It’s been three months since anyone brought this up in this thread, but given this ruling, I think it bears repeating: Hobby Lobby lied to this Court and to the American people about their allegedly deeply held religious beliefs against paying for medical products that may cause abortions. They have no problem investing their money directly into the companies that make abortifacients, including medications actually used to induce abortions.
This suit had nothing whatsoever to do with their religious convictions and everything to do with politics.
And for that, Hobby Lobby (and every other corporation seeking to avoid their legal obligation to their employees) should be held in contempt.
That’s exactly what they did. Exactly. But because they made new law the way you like it, you’re celebrating women getting screwed by their employers.
Bull. Shit.
From the link I provided above*:
Hobby Lobby couldn’t have given a fat fuck about these products until a president they disagree with politically made it the law.

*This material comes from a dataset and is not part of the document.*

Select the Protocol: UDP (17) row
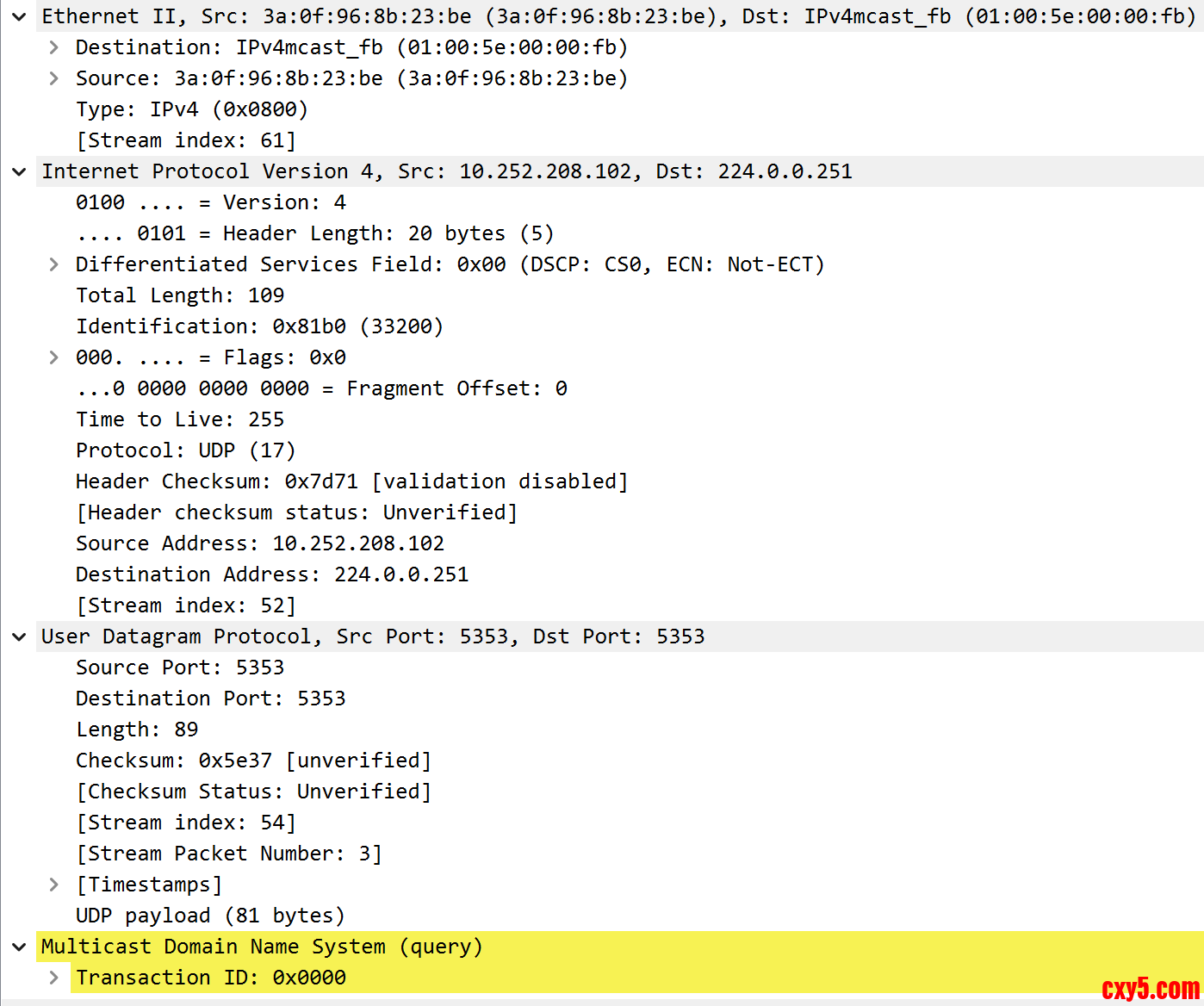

They aren’t special just because they’re Christians, even though five men on this grossly partisan Court just singled them out for special treatment. Poor, poor, pitiful, put-upon Christians might have to co-exist with people who don’t share their form of religiosity. Let’s just use the Constitution as toilet paper to make them conform to our beliefs regardless of what theirs are.
Fuckers.
Our founding fathers are spinning in their graves.
*Sorry for not noticing the 401k plan had been discussed more recently - my search of this thread only showed results from April 1.